Pertanto, sebbene non obbligatorio, è consigliabile che il contratto di compartecipazione agraria sia essere redatto in forma scritta per ragioni fiscali. Infatti, l’art. 33 del TUIR afferma che alle parti si imputano la quota di reddito agrario in base alle percentuali previste dal contratto. Qualora al concedente venisse imputata una percentuale di riparto troppo bassa si rischia di fronte al fisco di simulare un contratto di affitto ovvero un rapporto di lavoro subordinato/dipendente. Di contro in mancanza di un contratto scritto, si presume una divisione dei frutti in parti uguali.

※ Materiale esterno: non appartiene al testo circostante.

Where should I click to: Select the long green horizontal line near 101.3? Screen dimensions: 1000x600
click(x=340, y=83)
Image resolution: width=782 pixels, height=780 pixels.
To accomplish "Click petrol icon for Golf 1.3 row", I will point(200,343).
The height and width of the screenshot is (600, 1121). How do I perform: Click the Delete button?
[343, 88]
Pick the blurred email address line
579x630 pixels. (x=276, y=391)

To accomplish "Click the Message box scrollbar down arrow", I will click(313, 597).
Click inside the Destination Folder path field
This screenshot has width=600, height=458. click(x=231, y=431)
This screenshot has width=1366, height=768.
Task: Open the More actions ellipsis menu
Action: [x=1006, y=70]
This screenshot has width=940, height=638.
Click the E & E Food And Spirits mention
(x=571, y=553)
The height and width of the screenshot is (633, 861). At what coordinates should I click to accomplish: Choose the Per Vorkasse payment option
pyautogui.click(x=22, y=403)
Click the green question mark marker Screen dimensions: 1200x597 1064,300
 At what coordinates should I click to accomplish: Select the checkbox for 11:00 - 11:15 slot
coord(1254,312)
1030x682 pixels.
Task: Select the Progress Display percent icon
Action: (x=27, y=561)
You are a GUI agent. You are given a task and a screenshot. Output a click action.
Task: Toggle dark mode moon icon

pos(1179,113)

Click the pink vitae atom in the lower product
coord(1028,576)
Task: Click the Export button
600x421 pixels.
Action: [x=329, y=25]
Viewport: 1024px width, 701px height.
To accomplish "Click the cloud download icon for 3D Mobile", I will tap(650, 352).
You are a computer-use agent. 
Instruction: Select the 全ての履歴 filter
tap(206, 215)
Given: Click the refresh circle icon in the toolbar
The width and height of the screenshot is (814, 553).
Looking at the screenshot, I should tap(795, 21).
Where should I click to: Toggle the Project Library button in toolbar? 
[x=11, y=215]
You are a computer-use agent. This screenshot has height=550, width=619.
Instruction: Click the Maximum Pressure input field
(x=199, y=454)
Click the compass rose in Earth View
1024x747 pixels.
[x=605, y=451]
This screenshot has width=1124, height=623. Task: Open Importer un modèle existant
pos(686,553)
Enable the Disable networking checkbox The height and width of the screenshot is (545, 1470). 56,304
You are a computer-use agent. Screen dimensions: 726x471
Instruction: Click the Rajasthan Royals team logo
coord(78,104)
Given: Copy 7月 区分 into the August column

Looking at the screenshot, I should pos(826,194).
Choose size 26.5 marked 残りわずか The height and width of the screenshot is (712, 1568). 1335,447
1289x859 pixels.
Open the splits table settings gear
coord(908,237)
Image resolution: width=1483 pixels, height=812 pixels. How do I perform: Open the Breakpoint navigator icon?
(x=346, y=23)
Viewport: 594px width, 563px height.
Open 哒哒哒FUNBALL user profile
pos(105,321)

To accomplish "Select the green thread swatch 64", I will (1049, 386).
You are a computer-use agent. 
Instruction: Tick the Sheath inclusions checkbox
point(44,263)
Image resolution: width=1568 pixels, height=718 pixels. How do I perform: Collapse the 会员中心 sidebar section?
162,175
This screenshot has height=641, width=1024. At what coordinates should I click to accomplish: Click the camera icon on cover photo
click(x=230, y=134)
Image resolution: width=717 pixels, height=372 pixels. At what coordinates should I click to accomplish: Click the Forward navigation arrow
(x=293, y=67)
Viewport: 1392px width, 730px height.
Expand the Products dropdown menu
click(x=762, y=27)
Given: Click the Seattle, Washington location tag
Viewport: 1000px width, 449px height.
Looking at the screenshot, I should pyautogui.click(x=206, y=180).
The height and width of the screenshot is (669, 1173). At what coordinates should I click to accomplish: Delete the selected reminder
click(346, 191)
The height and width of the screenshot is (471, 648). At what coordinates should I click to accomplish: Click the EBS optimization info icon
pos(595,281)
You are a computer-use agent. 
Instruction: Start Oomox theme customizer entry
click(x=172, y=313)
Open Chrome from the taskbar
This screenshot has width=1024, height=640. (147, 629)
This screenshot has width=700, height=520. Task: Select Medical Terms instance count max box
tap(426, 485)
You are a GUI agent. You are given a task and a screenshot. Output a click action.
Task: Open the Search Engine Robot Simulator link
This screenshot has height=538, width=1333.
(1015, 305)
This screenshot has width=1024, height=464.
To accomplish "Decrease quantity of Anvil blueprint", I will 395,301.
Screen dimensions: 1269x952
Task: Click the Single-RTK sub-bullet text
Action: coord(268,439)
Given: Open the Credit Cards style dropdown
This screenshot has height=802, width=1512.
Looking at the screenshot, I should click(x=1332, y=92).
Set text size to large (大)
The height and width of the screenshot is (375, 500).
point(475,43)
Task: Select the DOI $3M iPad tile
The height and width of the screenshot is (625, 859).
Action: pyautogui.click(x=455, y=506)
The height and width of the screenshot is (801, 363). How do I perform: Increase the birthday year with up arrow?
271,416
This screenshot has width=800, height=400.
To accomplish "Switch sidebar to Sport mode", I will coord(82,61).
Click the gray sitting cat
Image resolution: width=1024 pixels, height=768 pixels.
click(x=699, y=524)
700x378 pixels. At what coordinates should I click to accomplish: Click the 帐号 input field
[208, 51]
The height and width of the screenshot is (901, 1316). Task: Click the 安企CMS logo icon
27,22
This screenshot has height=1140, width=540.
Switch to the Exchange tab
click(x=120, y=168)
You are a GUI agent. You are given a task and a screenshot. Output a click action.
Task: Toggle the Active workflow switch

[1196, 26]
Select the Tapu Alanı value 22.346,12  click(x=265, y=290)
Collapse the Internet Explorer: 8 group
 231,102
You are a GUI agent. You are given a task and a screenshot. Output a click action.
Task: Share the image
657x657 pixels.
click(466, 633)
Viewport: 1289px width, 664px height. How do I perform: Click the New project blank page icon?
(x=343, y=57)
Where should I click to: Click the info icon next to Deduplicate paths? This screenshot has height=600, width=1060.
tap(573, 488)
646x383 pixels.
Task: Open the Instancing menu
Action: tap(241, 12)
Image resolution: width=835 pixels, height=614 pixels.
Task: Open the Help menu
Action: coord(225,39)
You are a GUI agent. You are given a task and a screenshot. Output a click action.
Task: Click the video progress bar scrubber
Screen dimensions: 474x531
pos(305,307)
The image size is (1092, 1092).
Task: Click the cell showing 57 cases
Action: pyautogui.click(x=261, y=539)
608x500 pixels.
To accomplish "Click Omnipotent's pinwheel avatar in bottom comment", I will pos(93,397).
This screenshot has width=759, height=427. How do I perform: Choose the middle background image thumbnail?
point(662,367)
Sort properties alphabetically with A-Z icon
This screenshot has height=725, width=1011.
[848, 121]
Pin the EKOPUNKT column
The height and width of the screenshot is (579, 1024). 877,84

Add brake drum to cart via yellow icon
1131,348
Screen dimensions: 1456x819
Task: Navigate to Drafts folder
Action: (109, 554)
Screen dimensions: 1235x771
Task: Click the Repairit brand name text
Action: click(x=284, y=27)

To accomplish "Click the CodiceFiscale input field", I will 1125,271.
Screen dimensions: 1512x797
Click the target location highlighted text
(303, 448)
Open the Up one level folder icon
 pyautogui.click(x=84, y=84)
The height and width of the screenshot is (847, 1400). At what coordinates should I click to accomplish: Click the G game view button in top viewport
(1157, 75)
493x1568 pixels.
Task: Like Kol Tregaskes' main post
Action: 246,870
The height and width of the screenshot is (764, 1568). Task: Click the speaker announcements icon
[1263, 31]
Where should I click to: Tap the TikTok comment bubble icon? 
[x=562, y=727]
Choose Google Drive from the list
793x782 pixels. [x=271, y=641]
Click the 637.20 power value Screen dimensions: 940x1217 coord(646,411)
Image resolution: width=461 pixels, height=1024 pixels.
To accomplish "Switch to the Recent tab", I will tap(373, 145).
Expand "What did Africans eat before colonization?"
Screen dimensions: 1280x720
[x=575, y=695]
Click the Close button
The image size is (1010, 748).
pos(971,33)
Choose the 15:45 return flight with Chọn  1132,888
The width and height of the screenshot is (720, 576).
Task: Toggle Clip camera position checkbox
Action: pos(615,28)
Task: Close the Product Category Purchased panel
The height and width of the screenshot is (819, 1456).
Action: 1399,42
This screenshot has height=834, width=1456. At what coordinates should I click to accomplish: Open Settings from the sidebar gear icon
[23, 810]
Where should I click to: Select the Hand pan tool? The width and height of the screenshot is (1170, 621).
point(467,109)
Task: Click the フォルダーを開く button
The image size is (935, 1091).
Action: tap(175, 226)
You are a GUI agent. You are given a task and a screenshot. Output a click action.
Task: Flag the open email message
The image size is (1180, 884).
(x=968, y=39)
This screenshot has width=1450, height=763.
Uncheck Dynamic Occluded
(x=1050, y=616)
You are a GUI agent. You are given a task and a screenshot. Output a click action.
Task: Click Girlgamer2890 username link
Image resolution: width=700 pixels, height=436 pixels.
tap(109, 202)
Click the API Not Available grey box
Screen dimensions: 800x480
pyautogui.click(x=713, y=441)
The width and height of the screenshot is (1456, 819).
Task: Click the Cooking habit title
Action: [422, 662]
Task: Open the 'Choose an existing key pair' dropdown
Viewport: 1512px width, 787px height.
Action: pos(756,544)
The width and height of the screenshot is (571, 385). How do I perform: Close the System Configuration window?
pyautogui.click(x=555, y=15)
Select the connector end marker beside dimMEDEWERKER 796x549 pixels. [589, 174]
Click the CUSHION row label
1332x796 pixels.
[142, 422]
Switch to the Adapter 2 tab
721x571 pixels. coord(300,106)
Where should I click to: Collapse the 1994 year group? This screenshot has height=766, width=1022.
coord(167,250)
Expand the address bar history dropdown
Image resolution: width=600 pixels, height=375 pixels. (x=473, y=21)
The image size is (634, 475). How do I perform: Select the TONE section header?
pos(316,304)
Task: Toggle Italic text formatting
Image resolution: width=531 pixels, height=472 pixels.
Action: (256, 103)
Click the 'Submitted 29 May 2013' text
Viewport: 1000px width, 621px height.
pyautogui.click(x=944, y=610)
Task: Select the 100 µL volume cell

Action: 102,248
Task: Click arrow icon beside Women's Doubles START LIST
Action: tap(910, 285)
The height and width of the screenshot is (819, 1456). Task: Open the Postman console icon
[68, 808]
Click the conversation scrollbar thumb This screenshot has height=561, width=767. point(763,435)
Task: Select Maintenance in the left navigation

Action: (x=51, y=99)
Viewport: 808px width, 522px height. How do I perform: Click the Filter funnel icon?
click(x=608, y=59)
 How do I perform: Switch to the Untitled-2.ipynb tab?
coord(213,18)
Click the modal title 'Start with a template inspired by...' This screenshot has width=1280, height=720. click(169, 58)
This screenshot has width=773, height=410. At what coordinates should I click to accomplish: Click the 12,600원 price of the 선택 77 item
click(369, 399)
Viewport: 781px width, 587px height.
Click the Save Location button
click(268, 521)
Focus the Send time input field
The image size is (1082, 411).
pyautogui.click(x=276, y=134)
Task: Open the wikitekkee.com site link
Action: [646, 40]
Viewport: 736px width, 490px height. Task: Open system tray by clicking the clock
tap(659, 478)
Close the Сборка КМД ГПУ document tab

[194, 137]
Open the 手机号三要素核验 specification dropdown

Infine, sebbene non sia obbligatoria, la registrazione in Agenzia delle Entrate è fortemente consigliata. Diversamente è necessario dare, al contratto, una data certa mediante timbro postale oppure riportare in calce la firma di un sindacato o altra associazione di categoria.
Il contratto di compartecipazione stagionale avrà inizio alla sottoscrizione del medesimo e terminerà alla raccolta del prodotto, senza possibilità di ulteriori proroghe in quanto, visto l’art. 56 legge 203/1982, è espressamente sottratto al regime dei contratti agrari tipici, della durata minima di 15 anni inderogabile. Stante la natura del suddetto contratto, non è applicabile l’istituto della disdetta e si intende non rinnovabile tacitamente alla sua scadenza; pertanto, eventuali successivi accordi di coltivazione potranno essere raggiunti indipendentemente da quello pregresso, in regime di completa autonomia.
Per l’aggiornamento del Fascicolo CAA, obbligatorio per entrambi i contraenti, il compartecipato dovrà indicare in Anagrafe SIAN di essere la parte denominata “Compartecipazione con conduzione”, mentre il compartecipante dovrà indicare in medesima anagrafe di essere la parte denominata “Compartecipazione senza conduzione”, con riferimento ai mappali sopra descritti e oggetto della presente compartecipazione agraria.